O ar tornou-se mais frio e o cheiro do pacifico rodeia-me. Seattle é um lugar naturalmente cinzento e frio, mas as noites de inverno são rigorosas, mais do que em qualquer outro sítio. Enquanto caminho à procura das manchas vermelhas que o Harry deixou nas árvores, sou novamente assaltada pela incerteza. Estou a fazer a coisa certa? Coço a sobrancelha e puxo-a antes de notar que há luz numa das portas do edifício. Reconheço as traseiras por onde o Harry me tirou.

-Aleluia.- Murmuro, enquanto me dirijo para a porta, que abro sem fazer barulho.

Entro dentro do armazém e não vejo ninguém. A música que ouvi antes está agora mais baixa e olho em volta. Há paredes de madeira a separar-me do centro do edifício e lembro-me da conversa que tive ao telemóvel com o Harry.

Cléo olha para mim e viro-lhe as costas antes de atender.

-Harry.- Digo na minha voz mais profissional.

-Docinho.- Oiço-lhe o sorriso na voz.- Pronta para desistir?

Ele arfa ao telemóvel, como se tivesse corrido uma maratona.

-Nunca.

-Sempre tão corajosa. – As palavras dele são quase um desafio.- Vamos ver até quando é que isso dura.

Reviro-lhe os olhos e viro-me para Cléo, que olha para o telemóvel com uma expressão raivosa. Com os olhos, pergunto-lhe se está tudo bem, ao que ela me sorri, acenando que sim.

-Então consegues vir ter ao sitio que te mostrei ontem?

-A pé?

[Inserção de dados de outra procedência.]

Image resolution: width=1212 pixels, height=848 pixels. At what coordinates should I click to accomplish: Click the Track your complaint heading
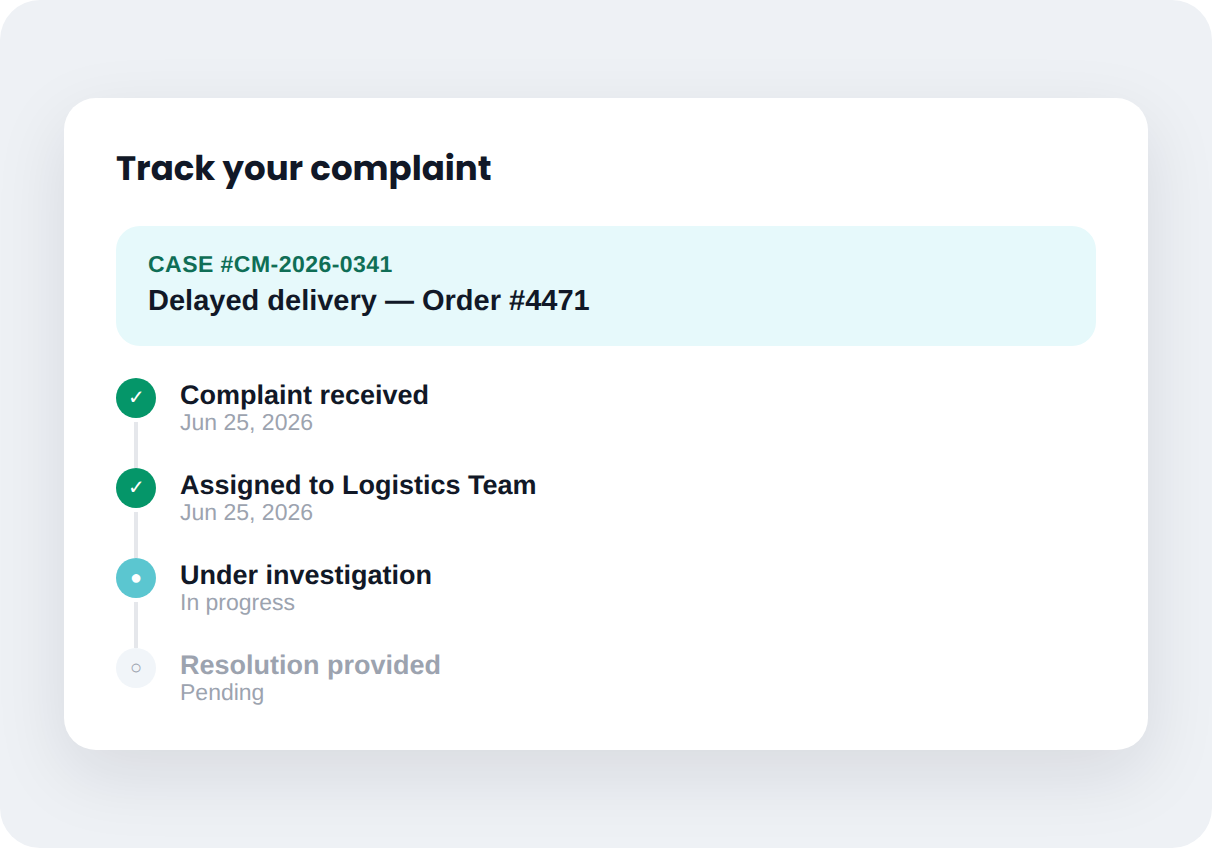pos(304,168)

Vou morrer de frio.

-Deixa o carro no fim da estrada e vou deixar-te umas marcas.

-Marcas?

-Tipo Hansel e Gretel, conheces?- Ele provoca-me.- Vou deixar umas marcas vermelhas nas árvores.

-Ok. Mais alguma coisa?

-Sim. Entra pelas traseiras, vais saber onde são e depois enfiaste naquele elevador.

-Sozinha?- Guincho, antes de olhar para Cléo e de me lembrar que ela vai.

-Ninguém te vai ver, é mais seguro se ficares lá em cima, do que cá em baixo onde alguém ainda dá contigo.

Cléo virou-se para ir ligar a alguém.

-E se alguém me visse?- Sussurro.

-Bom.- O Harry diz, antes de respirar fundo.- O mais provável é que eu precisasse de matar meia dúzia de gajos, e ainda ia ficar mal tratado. Por isso vais esconder-te, ok?

O pensamento do Harry a virar-se contra a alguém causa-me estranheza e penso se terei mesmo estômago para o ver lutar com alguém.

-Nada de gracinhas.- Diz-me.- Não me quero distrair, preocupado contigo.

-Ok.

-Ótimo.

Ele desliga e viro-me para a Cléo. Ela não vai poder ir, dê por onde der.

Enquanto subo no elevador, penso na Cléo, segura e quente no seu apartamento, provavelmente preocupada que eu nunca mais lhe fale. A verdade é que não foi nada disto que eu quis, mas pareceu-me que a única maneira de a manter a salvo era descredibilizar por completo o Harry. Se isso faz de mim uma boa ou má pessoa, não consigo decidir, mas quando o elevador para no oitavo andar e me precipito para a varanda flutuante sou imediatamente trazida para a realidade: lá em baixo, em tronco nu e com o cabelo molhado, um Harry suado e ensanguentado olha para cima. Os nossos olhos trancam de repente e tenho uma sensação estranha no fundo do estômago, que não dura mais do que uns segundos antes de o oponente dele, um homem de quase dois metros lhe desferir um gancho na lateral da cabeça, fazendo-o cair.